Goethe, escritor romántico alemán

Goethe

Johann Wolfgan Goethe es, hoy por hoy, uno de los escritores clásicos alemanes más conocidos. Nacido en Frankfurt en 1749, en el seno de una familia burguesa, fue educado personalmente por su padre hasta que en 1765 comenzó sus estudios de Derecho en Leipzig, estudios que se vieron interrumpidos por una enfermedad que lo hizo regresar al calor del hogar. Mientras se centraba en recuperar su salud, se trasladó a Estrasburgo, donde continuó su carrera universitaria.

Estamos aludiendo a una etapa decisiva en la vida del prolífico escritor puesto que se estaba gestando un cambio radical en su orientación poética.
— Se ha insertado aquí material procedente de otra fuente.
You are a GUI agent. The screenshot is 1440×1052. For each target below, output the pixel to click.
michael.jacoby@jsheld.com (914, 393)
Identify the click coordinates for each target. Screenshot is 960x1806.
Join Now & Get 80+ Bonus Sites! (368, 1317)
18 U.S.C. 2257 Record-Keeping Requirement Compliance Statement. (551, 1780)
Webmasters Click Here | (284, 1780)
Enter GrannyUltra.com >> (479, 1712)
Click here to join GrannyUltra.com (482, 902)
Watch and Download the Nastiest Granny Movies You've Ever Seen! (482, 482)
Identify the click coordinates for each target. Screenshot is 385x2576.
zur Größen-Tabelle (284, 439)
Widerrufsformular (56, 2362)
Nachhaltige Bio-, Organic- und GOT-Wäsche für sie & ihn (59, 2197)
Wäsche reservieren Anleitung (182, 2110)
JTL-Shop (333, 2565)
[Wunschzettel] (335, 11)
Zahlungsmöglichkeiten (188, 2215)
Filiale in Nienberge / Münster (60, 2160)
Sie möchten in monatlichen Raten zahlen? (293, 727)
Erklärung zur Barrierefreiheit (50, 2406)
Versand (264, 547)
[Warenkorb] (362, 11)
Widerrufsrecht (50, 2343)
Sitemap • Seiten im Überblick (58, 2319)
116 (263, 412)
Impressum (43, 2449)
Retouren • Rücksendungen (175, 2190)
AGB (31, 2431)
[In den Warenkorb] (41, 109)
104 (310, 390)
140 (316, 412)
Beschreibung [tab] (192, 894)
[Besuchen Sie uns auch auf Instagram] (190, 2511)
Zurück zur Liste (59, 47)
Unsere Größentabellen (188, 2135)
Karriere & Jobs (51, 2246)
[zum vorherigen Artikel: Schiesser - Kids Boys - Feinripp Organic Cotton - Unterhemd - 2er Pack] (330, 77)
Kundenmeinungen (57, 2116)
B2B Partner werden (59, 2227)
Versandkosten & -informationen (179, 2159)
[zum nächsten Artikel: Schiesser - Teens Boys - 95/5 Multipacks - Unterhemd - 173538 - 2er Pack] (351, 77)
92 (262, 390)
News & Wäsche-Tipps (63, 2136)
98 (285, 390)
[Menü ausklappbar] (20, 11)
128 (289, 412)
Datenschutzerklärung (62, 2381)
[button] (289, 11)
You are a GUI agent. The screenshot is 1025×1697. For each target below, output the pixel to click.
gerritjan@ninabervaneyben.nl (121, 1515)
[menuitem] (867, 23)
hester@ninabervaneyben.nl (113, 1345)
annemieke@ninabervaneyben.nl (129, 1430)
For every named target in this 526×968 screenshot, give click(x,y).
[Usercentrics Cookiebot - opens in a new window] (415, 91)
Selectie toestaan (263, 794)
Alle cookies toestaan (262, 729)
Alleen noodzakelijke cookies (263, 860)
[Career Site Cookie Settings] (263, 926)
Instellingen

Era asiduo a los círculos literarios y artísticos del “Sturm and Drang”, predecesores del romanticismo temprano. En esta ciudad tuvo la oportunidad de conocer a Herder, que lo introdujo en importantes lecturas: de su mano descubrió a Homero, a Ossian, a Shakespeare y la poesía del pueblo. Así, dejó de lado su estilo recargado y rococó para escribir alguna de sus obras más conocidas (“Sobre la arquitectura alemana”,1773).

Se mudó a Wetzlar en el año 1772, donde se ubicaba el Tribunal Imperial. Allí mantuvo contacto con Charlotte Buff, de la cual se enamoró locamente, a pesar de ser la prometida de su buen amigo Kestner. De estos sentimientos encontrados nació su primera novela, que pronto se convirtió en un éxito en todo el viejo continente: “Los sufrimientos del joven Werther”. Nacía así la obra paradigmática del romanticismo.

Regresó a su ciudad natal donde compuso algunos dramas teatrales e inició la empresa de la que había de ser su obra más ambiciosa: “Fausto”. En ella trabajó hasta el día de su muerte. Supo recrear el pacto del sabio con el diablo, construyendo de este modo una encomiable alegoría de la humanidad. Escribiendo esta obra evolucionaba del romanticismo al clasicismo personal.

En 1774 anunció su boda con Lili Schonemann con quien no llegaría a casarse. Se trasladó a Weimar después de rechazar el puesto de consejero del duque Carlos Augsuto. Allí establecería definitivamente su residencia. Era el principio de una más que brillante (y, como suele decirse en estos casos, apoteósica) carrera política, a la par que mostraba interés por la investigación científica.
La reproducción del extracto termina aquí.